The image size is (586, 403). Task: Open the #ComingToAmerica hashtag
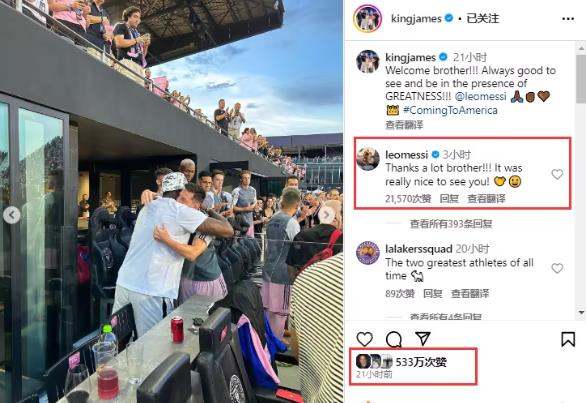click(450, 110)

---

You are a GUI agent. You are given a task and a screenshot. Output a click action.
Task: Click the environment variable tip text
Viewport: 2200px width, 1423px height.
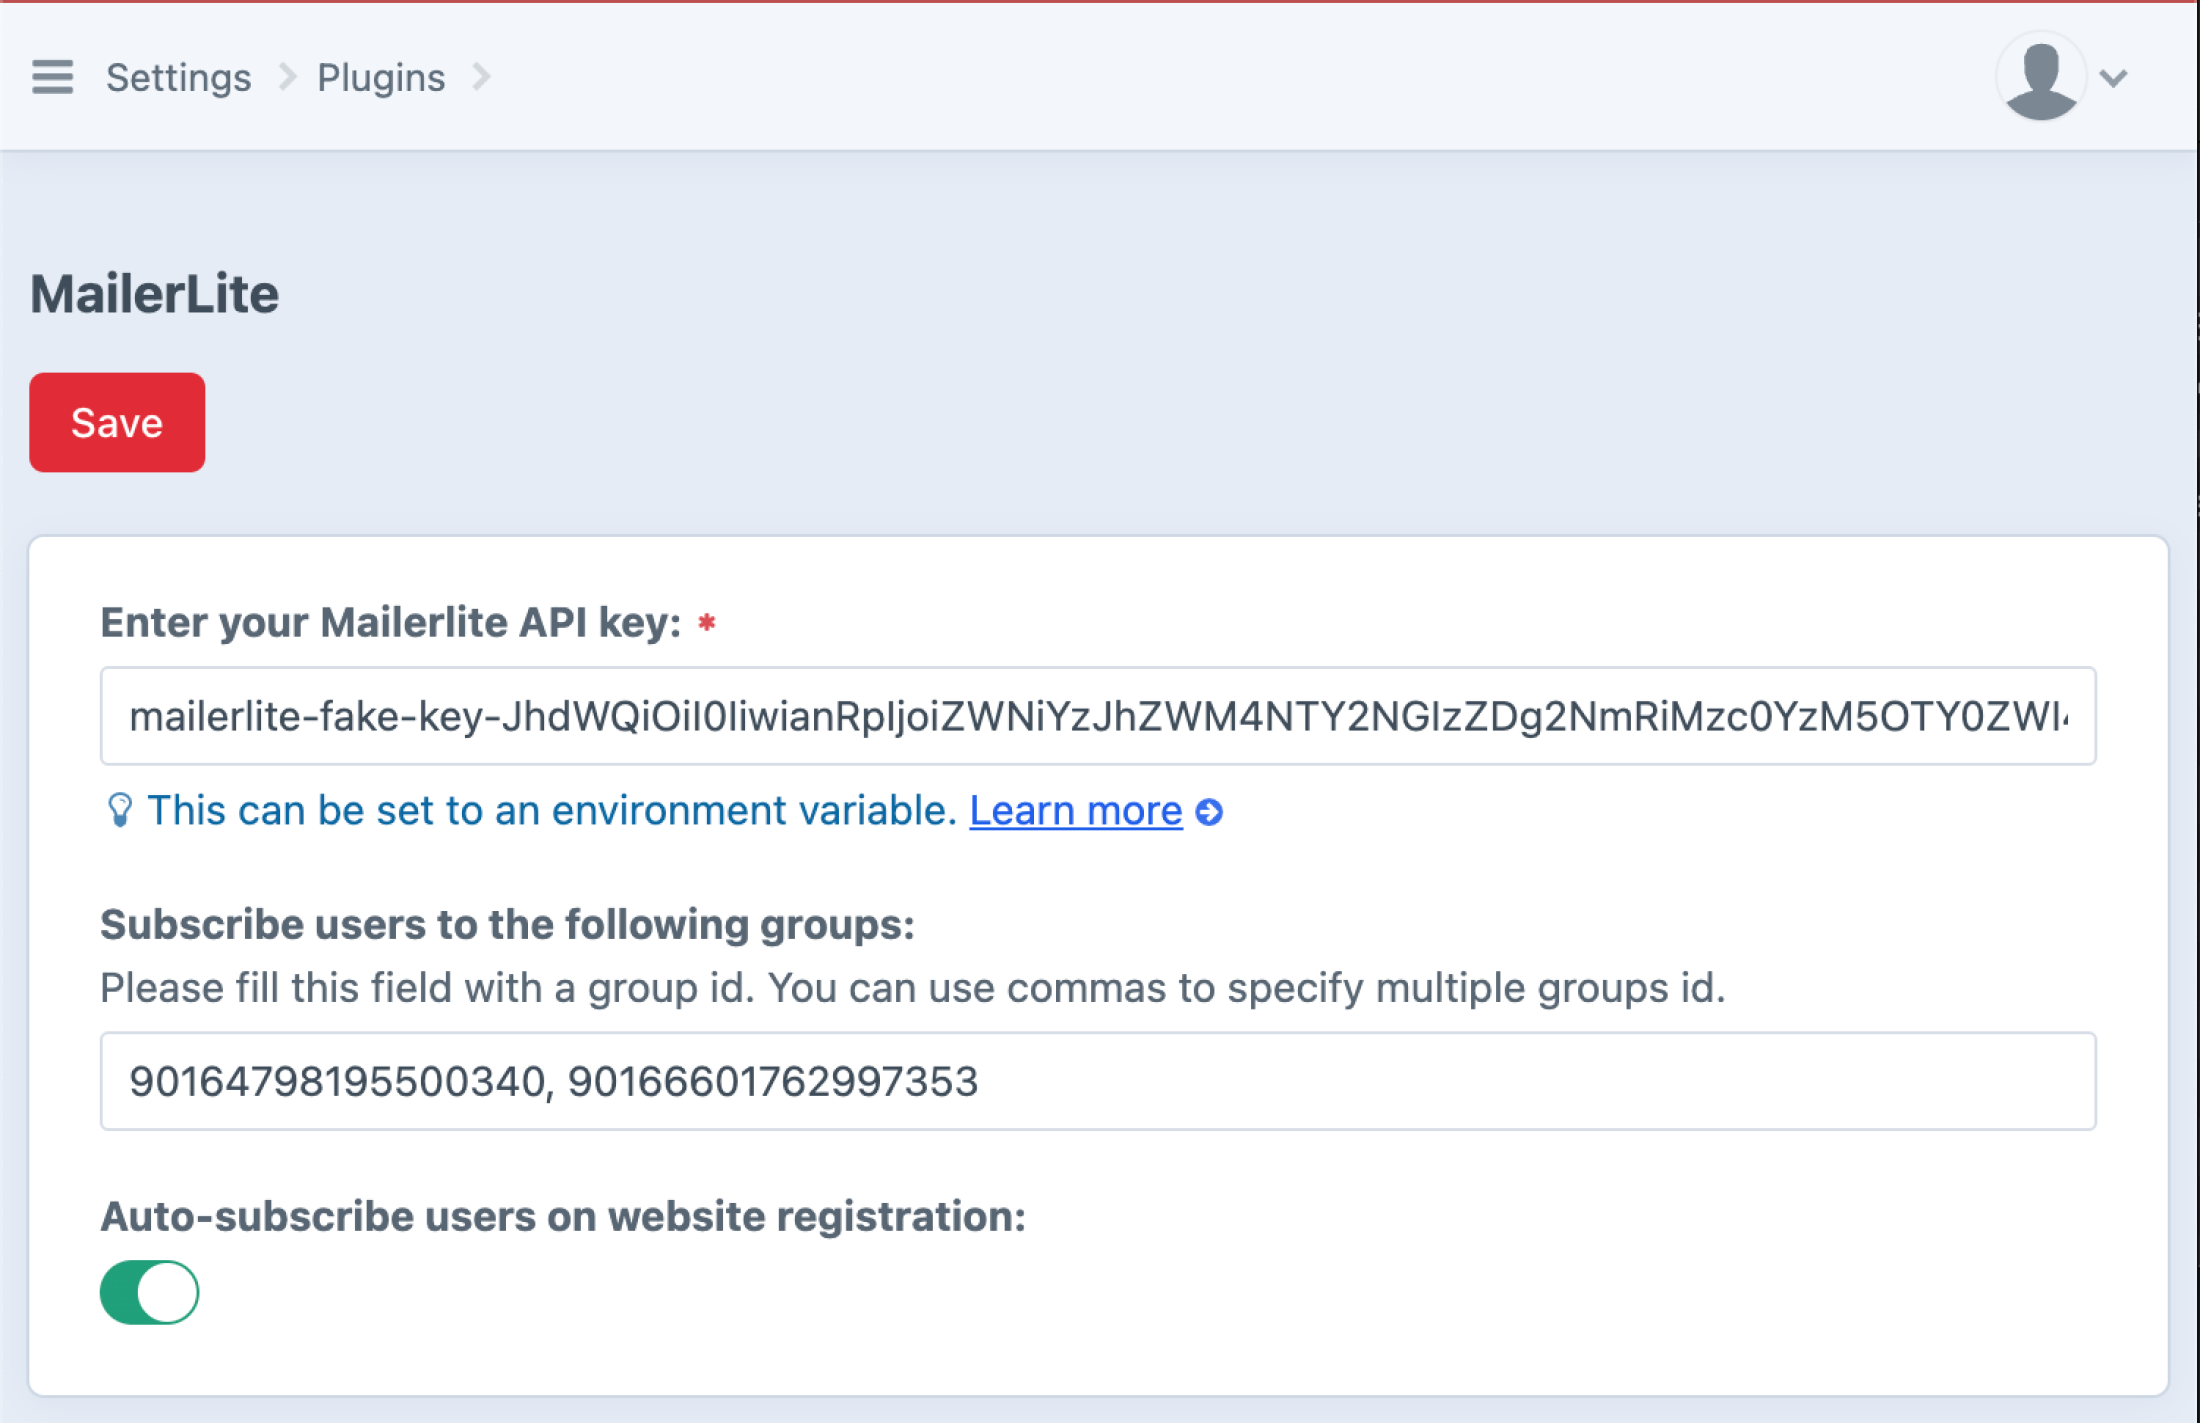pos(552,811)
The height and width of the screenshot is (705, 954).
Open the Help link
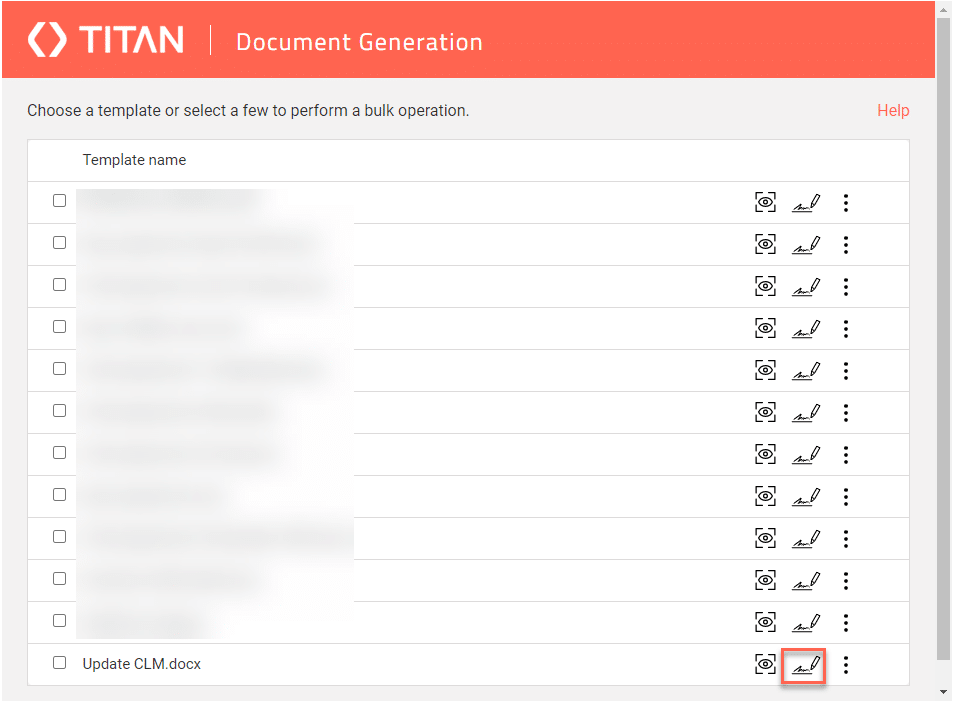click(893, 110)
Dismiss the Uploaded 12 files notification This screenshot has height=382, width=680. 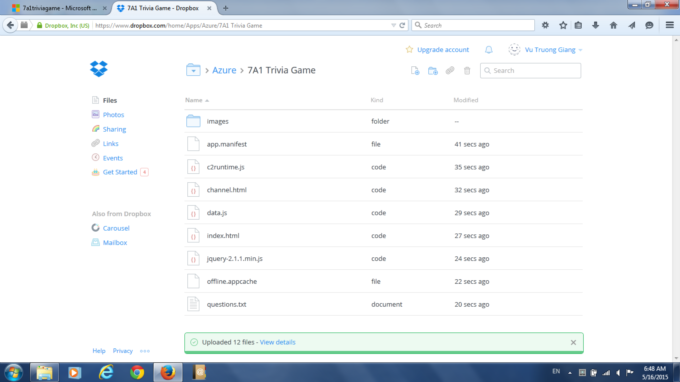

■ YOUR ASSIGNMENT ■
Skipping the pictures, print the lines in the listing above exactly as written, starting at the line with "Open the Help link" and ending at the line with "Dismiss the Uploaded", both included.

■ RESPONSE TO THE EXERCISE ■
Open the Help link
click(893, 110)
Dismiss the Uploaded 12 files notification This screenshot has height=382, width=680. 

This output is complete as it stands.